▸ WORK INSTRUCTIONS: Rewrite the entries below, replacing "Screen dimensions" with "Screen size" and leaving everything else unchanged.

▸ RAW RECORDS:
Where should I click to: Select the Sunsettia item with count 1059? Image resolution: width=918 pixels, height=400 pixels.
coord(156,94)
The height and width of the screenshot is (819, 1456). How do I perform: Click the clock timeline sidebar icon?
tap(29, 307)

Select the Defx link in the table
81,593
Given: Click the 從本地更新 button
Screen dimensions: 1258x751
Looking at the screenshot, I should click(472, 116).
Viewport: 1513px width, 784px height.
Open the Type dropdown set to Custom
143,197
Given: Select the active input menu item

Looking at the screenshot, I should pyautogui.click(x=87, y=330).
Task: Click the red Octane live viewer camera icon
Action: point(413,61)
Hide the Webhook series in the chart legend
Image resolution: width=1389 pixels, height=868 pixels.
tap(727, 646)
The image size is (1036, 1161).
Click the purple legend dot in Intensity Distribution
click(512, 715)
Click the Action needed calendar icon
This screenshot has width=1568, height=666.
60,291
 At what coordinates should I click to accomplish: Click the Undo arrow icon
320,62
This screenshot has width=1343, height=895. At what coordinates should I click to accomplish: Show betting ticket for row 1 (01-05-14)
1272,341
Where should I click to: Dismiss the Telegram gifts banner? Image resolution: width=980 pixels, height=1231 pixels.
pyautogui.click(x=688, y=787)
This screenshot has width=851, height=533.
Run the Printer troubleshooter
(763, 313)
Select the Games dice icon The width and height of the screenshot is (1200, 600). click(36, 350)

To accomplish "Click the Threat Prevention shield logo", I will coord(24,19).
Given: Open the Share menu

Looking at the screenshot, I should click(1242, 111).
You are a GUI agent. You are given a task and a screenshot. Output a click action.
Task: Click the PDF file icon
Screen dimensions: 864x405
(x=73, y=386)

▸ SOLUTION TO THE EXERCISE:
Where should I click to: Select the Sunsettia item with count 1059? Image resolution: width=918 pixels, height=400 pixels.
coord(156,94)
The height and width of the screenshot is (819, 1456). How do I perform: Click the clock timeline sidebar icon?
tap(29, 307)

Select the Defx link in the table
81,593
Given: Click the 從本地更新 button
Screen size: 1258x751
Looking at the screenshot, I should click(472, 116).
Viewport: 1513px width, 784px height.
Open the Type dropdown set to Custom
143,197
Given: Select the active input menu item

Looking at the screenshot, I should pyautogui.click(x=87, y=330).
Task: Click the red Octane live viewer camera icon
Action: point(413,61)
Hide the Webhook series in the chart legend
Image resolution: width=1389 pixels, height=868 pixels.
tap(727, 646)
The image size is (1036, 1161).
Click the purple legend dot in Intensity Distribution
click(512, 715)
Click the Action needed calendar icon
This screenshot has width=1568, height=666.
60,291
 At what coordinates should I click to accomplish: Click the Undo arrow icon
320,62
This screenshot has width=1343, height=895. At what coordinates should I click to accomplish: Show betting ticket for row 1 (01-05-14)
1272,341
Where should I click to: Dismiss the Telegram gifts banner? Image resolution: width=980 pixels, height=1231 pixels.
pyautogui.click(x=688, y=787)
This screenshot has width=851, height=533.
Run the Printer troubleshooter
(763, 313)
Select the Games dice icon The width and height of the screenshot is (1200, 600). click(36, 350)

To accomplish "Click the Threat Prevention shield logo", I will coord(24,19).
Given: Open the Share menu

Looking at the screenshot, I should click(1242, 111).
You are a GUI agent. You are given a task and a screenshot. Output a click action.
Task: Click the PDF file icon
Screen size: 864x405
(x=73, y=386)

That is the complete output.